June 14, 2006 | Commentary on Health Care
Last month, seniors and the disabled
passed the point at which they can enroll in the new Medicare drug
program without penalty. And official Washington congratulated
itself on another successful entitlement expansion - the largest
single entitlement expansion since the Great Society.
Sadly, the news reports obsessed on various government foul-ups during the sign-up process. The real problem is that this program eventually will replace existing public and private spending for drugs with new taxpayer financing - at a time when entitlement costs already are growing much more rapidly than the tax receipts that are supposed pay for them.
Roughly three out of every four seniors already had some form of prescription-drug coverage even before the hugely expensive Medicare drug bill was passed in 2003.
The real problem was much simpler and much easier to solve: target assistance to low-income seniors who needed the most help. But Democrats and Republicans joined to reject that option - and the Bush administration, which originally focused on helping the needy, acquiesced.
Most of the Medicare beneficiaries enrolled in the drug program were enrolled automatically, whether by employers (getting generous taxpayer subsidies) or through the new Medicare Advantage plans.
The 6.4 million Medicare beneficiaries also eligible for Medicaid had no choice in the matter: They were simply transferred, en masse, into the new Medicare drug program. That's where the predictable and well-publicized glitches, such as computer-matching foul-ups, were greatest.
In a huge drug entitlement governed by more than 1,100 pages of mind-numbing regulation, it's difficult to get all the details right.
But the enrollment numbers that were finally reached are irrelevant over the long run. Congress created a universal entitlement - and a universal entitlement eventually will crowd out most alternative coverage, including employer-based coverage.
The dynamics are in motion. When the costs increase, as they surely will, so will the congressional pressure to impose some form of price-control regime on prescription drugs. (That will be the ultimate prescription for lower-quality medical care for American seniors: You can't get more of anything by paying less for it.)
Meanwhile, the Medicare trustees are reporting that the long-term (75-year) unfunded liabilities of the Medicare program - the benefits promised but not paid for - have reached $32.4 trillion, $8 trillion from the drug entitlement alone.
The bigger costs are going to hit heavily when the first of the 77 million baby boomers start to retire in 2011. No one in Congress has unveiled a plan to pay for it. The tacit consensus seems to be: Stick the 20-somethings with the big bills.
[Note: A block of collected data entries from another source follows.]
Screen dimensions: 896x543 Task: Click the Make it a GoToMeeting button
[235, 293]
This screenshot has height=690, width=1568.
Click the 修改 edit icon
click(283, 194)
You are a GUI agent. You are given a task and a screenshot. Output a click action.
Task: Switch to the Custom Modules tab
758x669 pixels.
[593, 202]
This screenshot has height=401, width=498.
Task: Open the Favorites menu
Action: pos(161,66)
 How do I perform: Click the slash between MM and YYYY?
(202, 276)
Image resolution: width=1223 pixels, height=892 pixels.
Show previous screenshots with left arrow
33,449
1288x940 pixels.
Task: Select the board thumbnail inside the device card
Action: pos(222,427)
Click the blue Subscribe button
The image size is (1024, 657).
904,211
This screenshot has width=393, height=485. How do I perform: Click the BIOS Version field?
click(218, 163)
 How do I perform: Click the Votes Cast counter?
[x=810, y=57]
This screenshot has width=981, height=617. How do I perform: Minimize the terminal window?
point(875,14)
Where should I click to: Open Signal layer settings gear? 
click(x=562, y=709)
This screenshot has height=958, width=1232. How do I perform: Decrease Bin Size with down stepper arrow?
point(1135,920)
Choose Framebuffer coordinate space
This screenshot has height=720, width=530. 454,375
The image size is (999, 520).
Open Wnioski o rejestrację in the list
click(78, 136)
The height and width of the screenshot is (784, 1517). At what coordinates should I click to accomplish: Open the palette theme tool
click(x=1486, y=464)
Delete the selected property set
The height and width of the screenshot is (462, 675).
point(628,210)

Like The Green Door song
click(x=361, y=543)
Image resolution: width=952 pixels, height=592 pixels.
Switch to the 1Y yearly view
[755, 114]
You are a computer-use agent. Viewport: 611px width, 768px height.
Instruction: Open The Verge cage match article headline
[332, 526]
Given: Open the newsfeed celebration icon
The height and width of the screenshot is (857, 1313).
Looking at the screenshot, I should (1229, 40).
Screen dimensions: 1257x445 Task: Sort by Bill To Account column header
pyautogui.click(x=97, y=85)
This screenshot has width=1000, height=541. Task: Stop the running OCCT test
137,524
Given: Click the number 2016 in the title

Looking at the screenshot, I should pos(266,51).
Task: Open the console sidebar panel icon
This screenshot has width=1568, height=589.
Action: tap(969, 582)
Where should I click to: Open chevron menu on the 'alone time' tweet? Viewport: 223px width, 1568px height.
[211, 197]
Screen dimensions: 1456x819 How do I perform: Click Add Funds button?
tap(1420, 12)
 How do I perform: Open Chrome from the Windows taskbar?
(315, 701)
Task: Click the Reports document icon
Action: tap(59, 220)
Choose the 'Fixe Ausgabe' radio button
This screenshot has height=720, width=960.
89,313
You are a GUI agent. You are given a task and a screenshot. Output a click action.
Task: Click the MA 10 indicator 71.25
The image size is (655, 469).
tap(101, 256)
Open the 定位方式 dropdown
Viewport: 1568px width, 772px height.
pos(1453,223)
Those 20-somethings may not realize it now, but they have a lot of taxpaying to do - Medicare, plus larger Medicaid and Social Security bills. What will it cost to fully fund the Big Three? My colleague, Heritage federal budget expert Brian Riedl, points to cautious, mainline predictions of the federal budget picture that show that, absent serious entitlement reform, the cost will boost federal spending from 20 percent of gross domestic product to almost 38 percent of GDP by 2050.
Riedl says the real figures may be much worse - leaving Congress the choice of hiking taxes until they are $11,000 higher per household than they are now, or eliminating virtually all other federal programs, including defense and veterans benefits, by 2045.
Congress must grapple with entitlement spending. One option is means-testing the benefits. Starting next year, wealthy seniors (singles making more than $80,000, couples more than $160,000) will be asked to pay a little more of their Medicare Part B premium costs - 28 percent, rather than the 25 percent that all now pay.
That small increase for a few marks a significant change in the Medicare program. The next step should be to start transforming Medicare from a defined-benefit program into a defined-contribution one.
Baby boomers should be able to carry private health insurance coverage into retirement and get a government contribution to offset its cost. The government contribution itself should reflect market conditions, but it should be capped at an annual dollar amount. And any retiree should be able to buy more expensive coverage, above the amount of the government contribution, if he or she wishes to do so.
Congress can delay taking action, but every delay raises the tab for taxpayers.
Robert Moffit is director of the director of the Center for Health Policy Studies at the Heritage Foundation.